Music is like a second soul to some. For example, a certain percentage of adults have "absolute pitch," the ability to tell accurately the pitch of any note played at random on the piano keyboard. For these individuals, every key — "key" in music has to do with which note is the anchor of the scale in which the music is played — is as distinct as, say, a palette of blues is from a palette of reds. For people who lack absolute or "perfect" pitch, transposing a song from, let's say, the key of B to that of F-sharp leaves the basic shape of the music unchanged, but to those with perfect pitch, key transposition can seem wrong, wrong, wrong!

On the other hand, music has especially deep resonances for those blessed with perfect pitch. Each piece, rendered in its own proper key, conveys a sort of "meaning" to those with absolute pitch that is lost on the rest of us. Sacks says there is evidence that we all may be born with perfect pitch, but most of us lose it as we learn to speak our first childhood language. However, people whose native language uses tones to convey meaning — Chinese, say — tend more often to keep perfect pitch beyond early childhood. Hence, possibly the right sort of musical or tonal training in infancy, whether or not it comes from learning our first language, might save the majority of us from losing our inborn perfect pitch.

When a person is in deep depression, often he or she can feel no resonances whatever. Inwardly, the person is dead. Some, as did British philosopher John Stuart Mill, can stave off chronic depression by exposure to music in general, says Sacks.
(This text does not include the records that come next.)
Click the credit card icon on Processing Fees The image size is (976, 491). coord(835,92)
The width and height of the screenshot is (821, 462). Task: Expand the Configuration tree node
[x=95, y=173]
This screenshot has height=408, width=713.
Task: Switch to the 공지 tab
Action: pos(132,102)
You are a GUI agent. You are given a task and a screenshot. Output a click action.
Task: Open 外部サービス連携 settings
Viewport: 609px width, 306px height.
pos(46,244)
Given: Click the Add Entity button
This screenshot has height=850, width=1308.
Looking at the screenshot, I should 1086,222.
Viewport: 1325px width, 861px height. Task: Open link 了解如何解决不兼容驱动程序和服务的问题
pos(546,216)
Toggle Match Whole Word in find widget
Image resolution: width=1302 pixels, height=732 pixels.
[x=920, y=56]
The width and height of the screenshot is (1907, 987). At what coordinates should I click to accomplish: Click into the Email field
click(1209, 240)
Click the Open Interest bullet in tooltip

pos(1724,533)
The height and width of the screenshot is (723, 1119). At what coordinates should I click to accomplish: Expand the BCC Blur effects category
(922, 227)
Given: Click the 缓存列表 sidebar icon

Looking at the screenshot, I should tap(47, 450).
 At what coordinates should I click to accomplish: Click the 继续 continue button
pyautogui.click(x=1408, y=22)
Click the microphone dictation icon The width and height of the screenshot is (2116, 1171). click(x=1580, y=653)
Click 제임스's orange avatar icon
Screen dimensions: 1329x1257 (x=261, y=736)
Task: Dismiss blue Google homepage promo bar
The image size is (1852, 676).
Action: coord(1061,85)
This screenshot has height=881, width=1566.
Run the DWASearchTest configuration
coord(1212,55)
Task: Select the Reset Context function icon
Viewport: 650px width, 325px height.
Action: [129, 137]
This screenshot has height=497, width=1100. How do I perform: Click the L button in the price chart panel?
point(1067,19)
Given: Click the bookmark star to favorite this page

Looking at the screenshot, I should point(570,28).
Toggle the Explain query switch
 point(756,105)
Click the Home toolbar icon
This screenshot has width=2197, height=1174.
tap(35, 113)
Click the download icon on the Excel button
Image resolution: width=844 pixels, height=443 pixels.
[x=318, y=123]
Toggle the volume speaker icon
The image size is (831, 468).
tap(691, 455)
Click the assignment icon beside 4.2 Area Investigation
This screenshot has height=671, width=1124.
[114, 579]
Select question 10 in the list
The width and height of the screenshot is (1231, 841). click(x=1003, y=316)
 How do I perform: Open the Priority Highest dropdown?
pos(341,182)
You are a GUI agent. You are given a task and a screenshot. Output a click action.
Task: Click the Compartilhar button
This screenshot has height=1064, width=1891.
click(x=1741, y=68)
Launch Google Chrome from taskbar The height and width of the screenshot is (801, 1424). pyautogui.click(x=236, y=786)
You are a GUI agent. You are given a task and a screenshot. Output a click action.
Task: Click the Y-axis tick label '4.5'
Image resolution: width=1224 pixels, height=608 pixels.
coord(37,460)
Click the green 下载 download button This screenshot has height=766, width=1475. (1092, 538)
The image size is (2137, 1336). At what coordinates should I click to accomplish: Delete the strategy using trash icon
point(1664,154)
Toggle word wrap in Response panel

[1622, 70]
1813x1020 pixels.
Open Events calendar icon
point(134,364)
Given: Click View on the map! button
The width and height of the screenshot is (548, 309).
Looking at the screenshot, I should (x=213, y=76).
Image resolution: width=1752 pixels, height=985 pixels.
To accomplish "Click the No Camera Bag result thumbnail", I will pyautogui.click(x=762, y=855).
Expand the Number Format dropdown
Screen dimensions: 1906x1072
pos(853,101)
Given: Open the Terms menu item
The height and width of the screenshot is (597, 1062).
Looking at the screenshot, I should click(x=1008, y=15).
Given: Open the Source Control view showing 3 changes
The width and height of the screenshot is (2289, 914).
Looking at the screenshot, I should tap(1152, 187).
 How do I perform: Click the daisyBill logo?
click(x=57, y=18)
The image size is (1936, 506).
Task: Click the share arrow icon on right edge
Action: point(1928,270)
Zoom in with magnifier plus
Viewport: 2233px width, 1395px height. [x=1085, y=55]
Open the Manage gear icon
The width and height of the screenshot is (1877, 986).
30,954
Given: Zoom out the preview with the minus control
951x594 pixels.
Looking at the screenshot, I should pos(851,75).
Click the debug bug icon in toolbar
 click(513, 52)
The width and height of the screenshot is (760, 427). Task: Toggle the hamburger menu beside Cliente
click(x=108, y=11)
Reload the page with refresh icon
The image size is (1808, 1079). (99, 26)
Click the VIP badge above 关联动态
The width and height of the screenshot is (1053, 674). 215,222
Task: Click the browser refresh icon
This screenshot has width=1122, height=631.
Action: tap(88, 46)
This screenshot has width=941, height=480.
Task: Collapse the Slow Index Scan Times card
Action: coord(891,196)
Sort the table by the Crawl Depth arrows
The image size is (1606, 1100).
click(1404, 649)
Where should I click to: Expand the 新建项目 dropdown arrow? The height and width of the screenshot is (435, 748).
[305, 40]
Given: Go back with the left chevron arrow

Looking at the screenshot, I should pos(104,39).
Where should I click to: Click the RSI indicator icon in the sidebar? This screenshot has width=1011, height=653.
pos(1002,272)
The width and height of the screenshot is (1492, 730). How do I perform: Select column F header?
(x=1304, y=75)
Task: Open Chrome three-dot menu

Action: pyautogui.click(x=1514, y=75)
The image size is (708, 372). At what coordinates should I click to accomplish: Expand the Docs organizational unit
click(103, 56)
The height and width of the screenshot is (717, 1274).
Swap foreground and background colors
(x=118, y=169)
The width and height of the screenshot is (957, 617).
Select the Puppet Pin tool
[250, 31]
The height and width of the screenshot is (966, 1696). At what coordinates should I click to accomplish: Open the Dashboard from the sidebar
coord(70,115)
The problem is a tougher one for music to solve, for those already in depression. For many of them, it may only be one particular piece of music that will pierce their depressive "cocoon." And it may have to come to their ears by sheer accident, rather than by design or intent. Sacks tells the story that his own mother's death put him in a zombie state for weeks following the traditional Jewish period of sitting shivah for her — "sitting shivah" is a ritual in which family and loved ones for seven days formally mourn the loss of a beloved:
For weeks I would get up, dress, drive to work, see my patients, try to present a normal appearance. But inside I was dead, as lifeless as a zombie. Then one day as I was walking down Bronx Park East, I felt a sudden lightening, a quickening of mood, a sudden whisper or intimation of life, of joy. Only then did I realize that I was hearing music, though so faintly that it might have been no more than an image or a memory. As I continued to walk, the music grew louder, until finally I came to its source, a radio pouring schubert out of an open basement window. The music pierced me, releasing a cascade of images and feelings — memories of childhood, of summer holidays together, and of my mother's fondness for Schubert ... . I found myself not only smiling for the first time in weeks, but laughing aloud — and alive once again.
Sacks was in a rush to catch a train, so he kept walking ... right back into an obdurate depression. Intentional re-exposure to Schubert failed to lift it. So did attending a performance by his favorite baritone, Dietrich Fischer-Dieskau:
I was demanding that the music work [Sacks writes], where experience had shown me that demanding never succeeds. The power of music, whether joyous or cathartic, must steal on one unawares, come spontaneously as a blessing or a grace — as it did when the music stole from the basement window, or when [on an earlier occasion] I was prized open, helplessly, by the brokenhearted eloquence of Zelenka's Lamentations. ("The Arts are not drugs," E.M. Forster once wrote. "They are not guaranteed to act when taken. Something as mysterious and capricious as the creative impulse has to be released before they can act.")
Sacks tells his readers that he pretty much lacks religious belief. But here, in the guise of music, would seem to me to be a God who answers prayers as long as they are not couched as demands. Does not the magic of music, then, come to us from the mind of God?